Celaleddin Koçak

Personal information
- Full name: Celaleddin Koçak
- Date of birth: 24 November 1977 (age 48)
- Place of birth: West Berlin, West Germany
- Height: 1.78 m (5 ft 10 in)
- Position: Defender

Youth career
- 1993–1997: Tennis Borussia Berlin

Senior career*
- Years: Team / Apps / (Gls)
- 1997–1999: Tennis Borussia Berlin / 51 / (1)
- 1999–2000: Altay / 5 / (0)
- 2000–2001: Ankaragücü / 17 / (0)
- 2001–2003: Diyarbakırspor / 65 / (7)
- 2003–2004: Malatyaspor / 33 / (4)
- 2004–2007: Trabzonspor / 81 / (1)
- 2008: Manisaspor / 10 / (0)
- 2008–2009: Konyaspor / 26 / (2)
- 2009–2010: Diyarbakırspor / 25 / (1)

International career
- 1998: Turkey U21 / 1 / (0)

= Celaleddin Koçak =

Turkish footballer (born 1977)

Celaleddin Koçak (born 24 November 1977 in West Berlin, West Germany) is a Turkish footballer.

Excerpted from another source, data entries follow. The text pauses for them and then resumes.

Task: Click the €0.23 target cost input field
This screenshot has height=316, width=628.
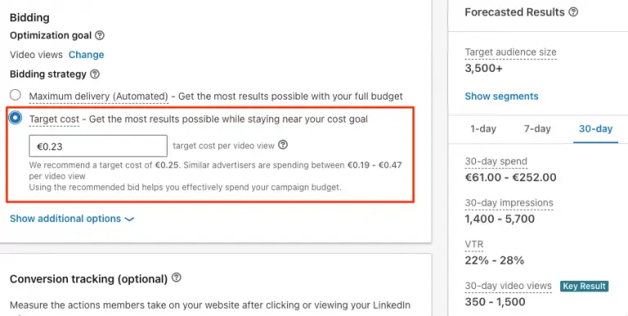Action: point(98,146)
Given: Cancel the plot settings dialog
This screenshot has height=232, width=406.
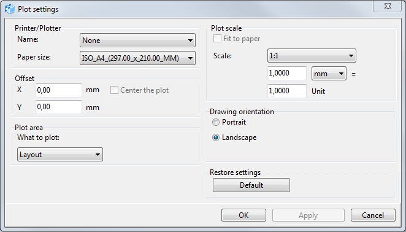Looking at the screenshot, I should pos(373,215).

He began his career at Tennis Borussia Berlin but found little success there. Like many young footballers born to Turkish immigrant parents in Germany, he tried his chances by joining a Turkish team. In December 1999, he decided to join Altay S.K. of İzmir. Six months later he had been impressive enough to earn a place at Süper Lig side MKE Ankaragücü. He stayed there for two years, joining Diyarbakırspor in 2002. Here he helped the newly promoted side to remain in the top division.

In summer 2003, Koçak joined Malatyaspor and it was here that he really made a name for himself. As well as helping Malatyaspor to a mid table place, he was particularly impressive in their performances in the UEFA Cup.

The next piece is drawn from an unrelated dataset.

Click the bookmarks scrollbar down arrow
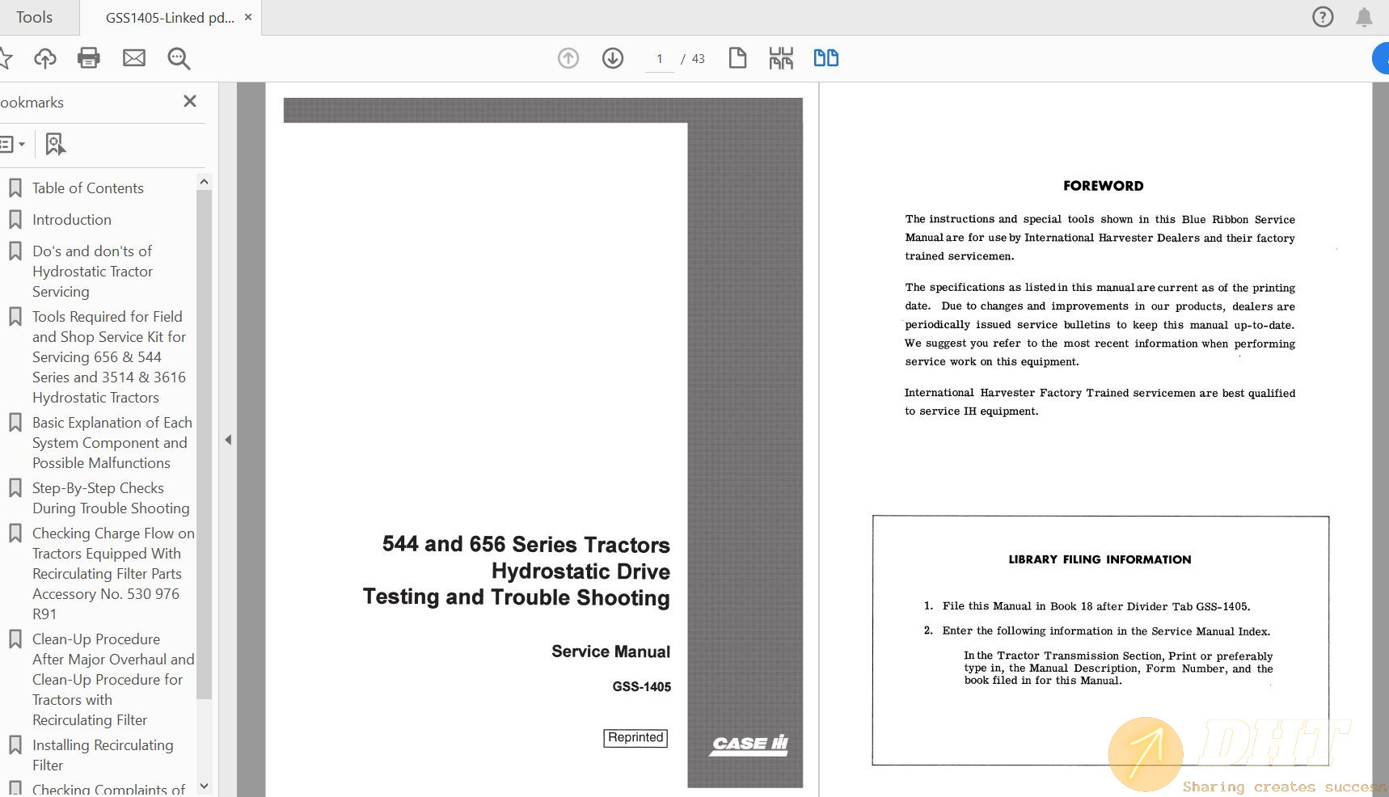The height and width of the screenshot is (797, 1389). pyautogui.click(x=204, y=786)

The next year, he joined Ziya Doğan, who had brought him to Malatyaspor a year earlier, at Trabzonspor. Again, he established himself in the team from the beginning and became a regular as Trabzonspor finished as runners up in the league.

Koçak in a left sided player who can alternate between defence and midfield. At Trabzonspor, he was used primarily in defence. His abilities lie in his power and speed which help him to make forward runs as well as defending effectively.